- Born: 19 February 1912
- Died: 16 July 1995 (aged 83)
- Employer(s): Faber & Faber Royal Air Force British Museum

= Peter du Sautoy =

British publisher and editor (1912–1995)

Peter Francis du Sautoy (1912–1995) was a British publisher and editor who was the chairman of Faber and Faber.

== Early life ==
Du Sautoy was born to a notable family in 1912. His father served as a colonel in the Army and received the Order of the British Empire for his services.

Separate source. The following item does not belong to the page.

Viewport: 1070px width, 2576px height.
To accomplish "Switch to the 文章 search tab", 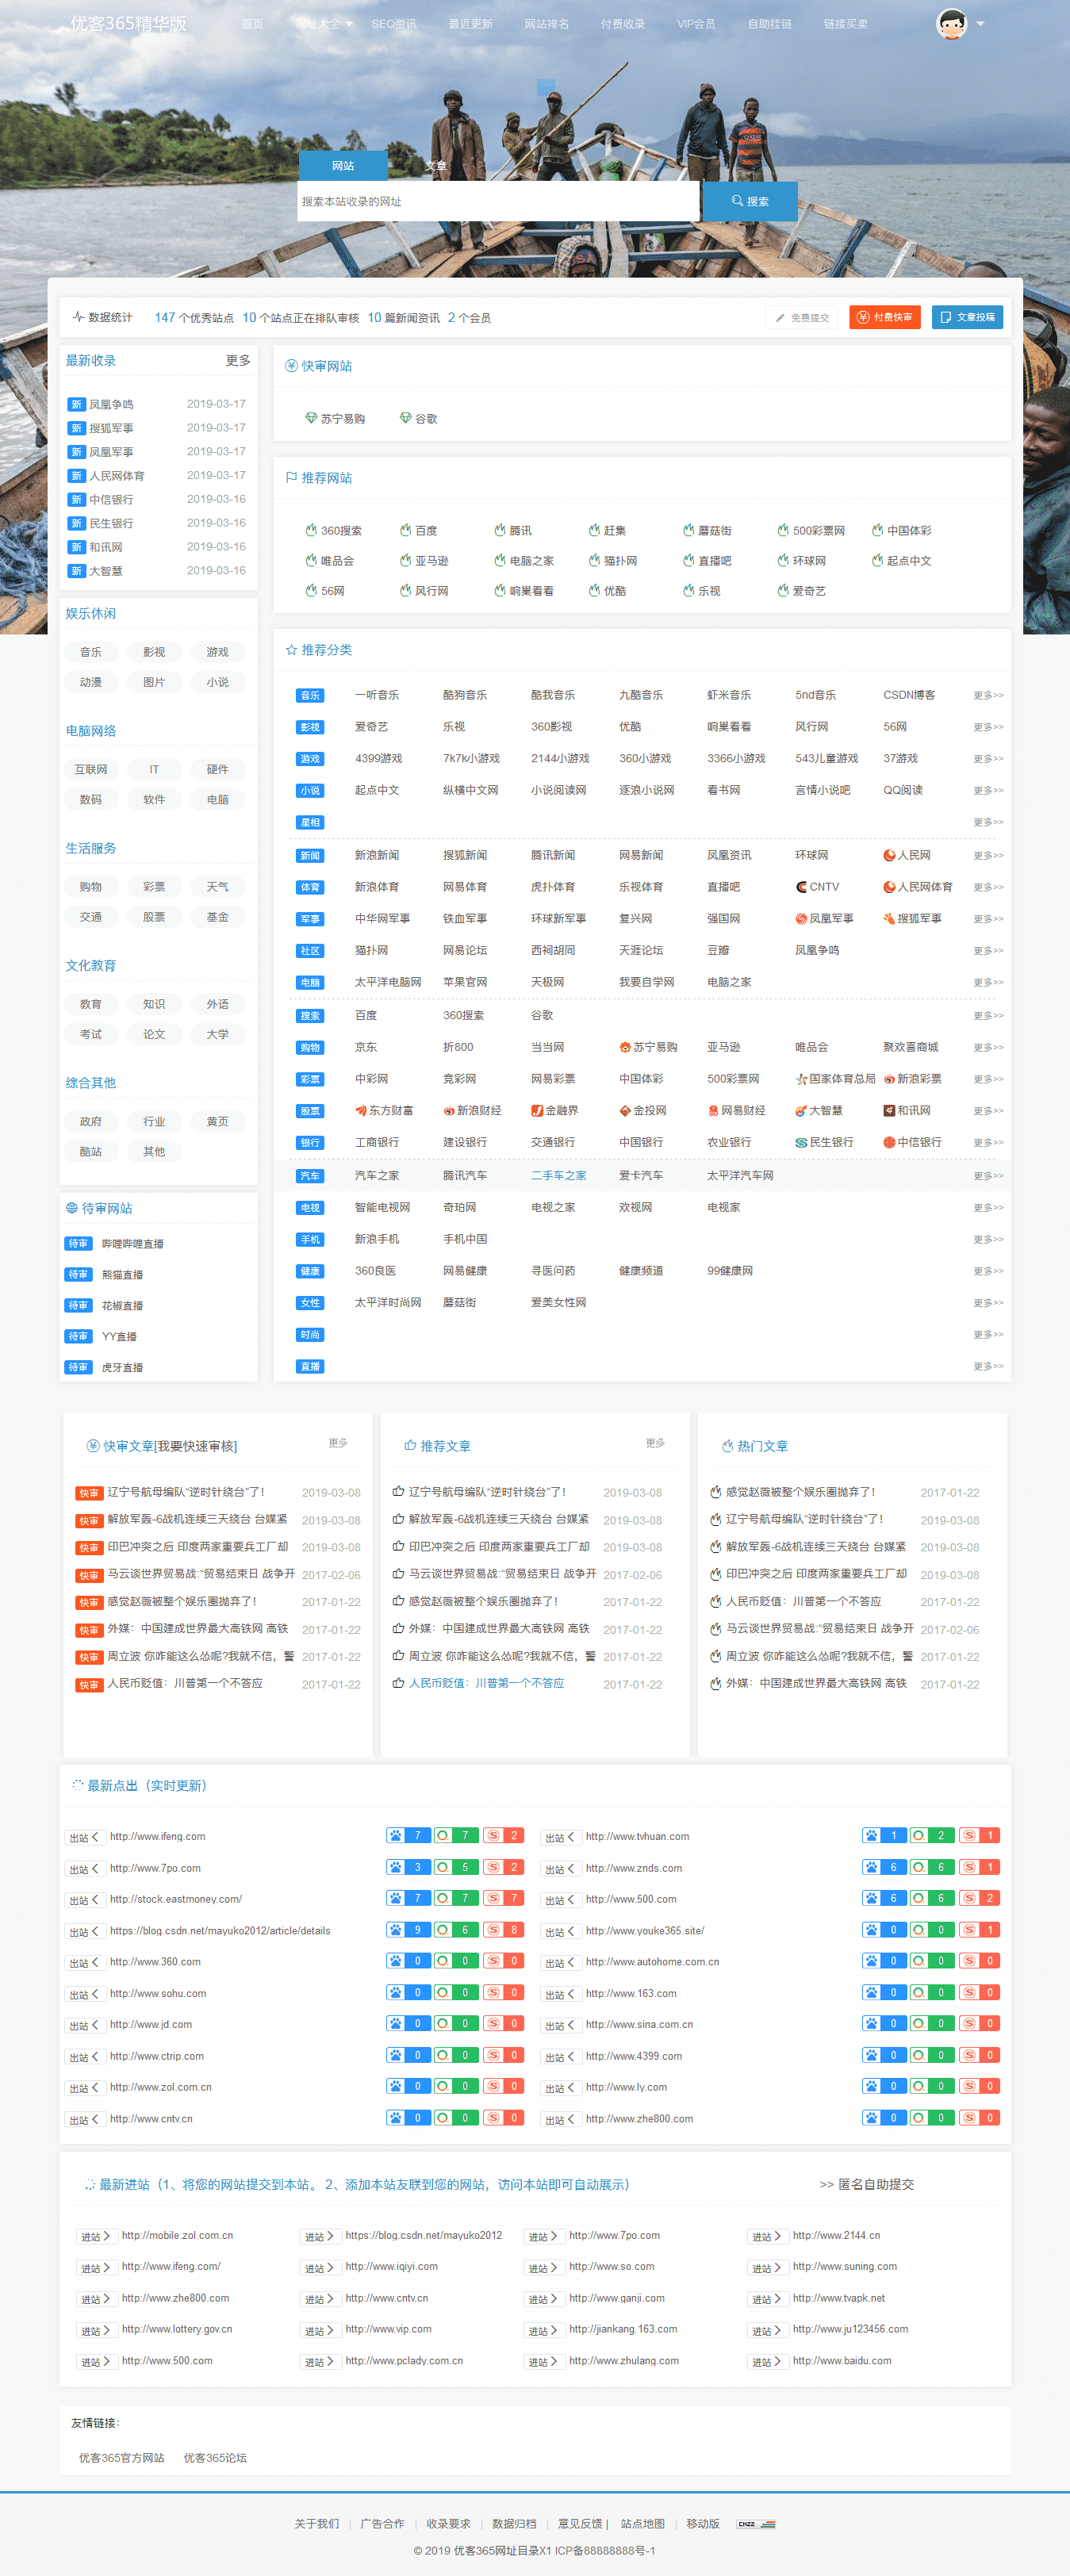I will pyautogui.click(x=435, y=165).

Du Sautoy was educated at Uppingham Foundation School and for higher education, he went to Wadham College, Oxford at the University of Oxford, where he received his Master of Arts degree.

== Career ==
In 1935, he joined the Department of Printed Books at the British Museum where he served for a year. After that, he joined the University of Oxford as an Assistant Educational Officer and worked there for three years.

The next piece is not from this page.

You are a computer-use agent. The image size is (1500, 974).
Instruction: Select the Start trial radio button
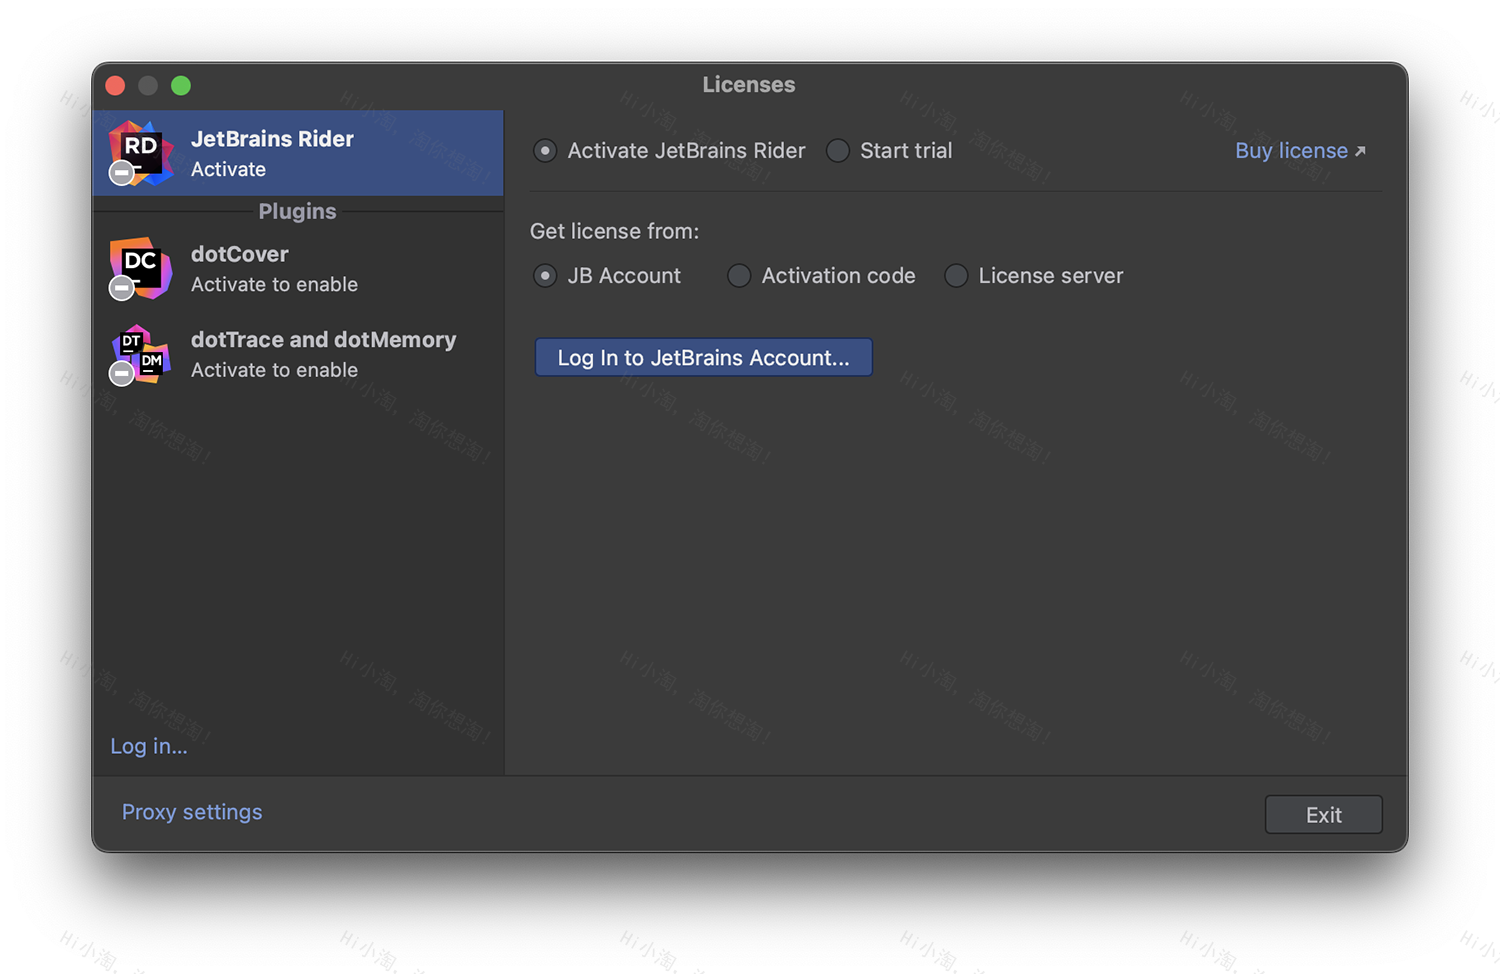[x=838, y=150]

In 1940, he enlisted himself in the Royal Air Force where he served until the end of the Second World War. In 1946, he joined Faber and Faber.

== Bibliography ==
- du Sautoy, Peter (1957). The Civil Service
- du Sautoy, Peter (1958). Community Development in Ghana
- du Sautoy, Peter (1964). Problems of Communication in Extension and Community Development Campaigns

==Personal life==
He married Molly Floud, the twin sister of Peter Floud (who married the advocate of comprehensive education Jean MacDonald) and who was the sister of Bernard Floud, the Labour MP from 1964 to 1967 for Acton, who was accused of working for the KGB, and had killed himself aged 52, only days after he was interviewed by MI5 for links to the KGB. His grandchildren include Marcus du Sautoy.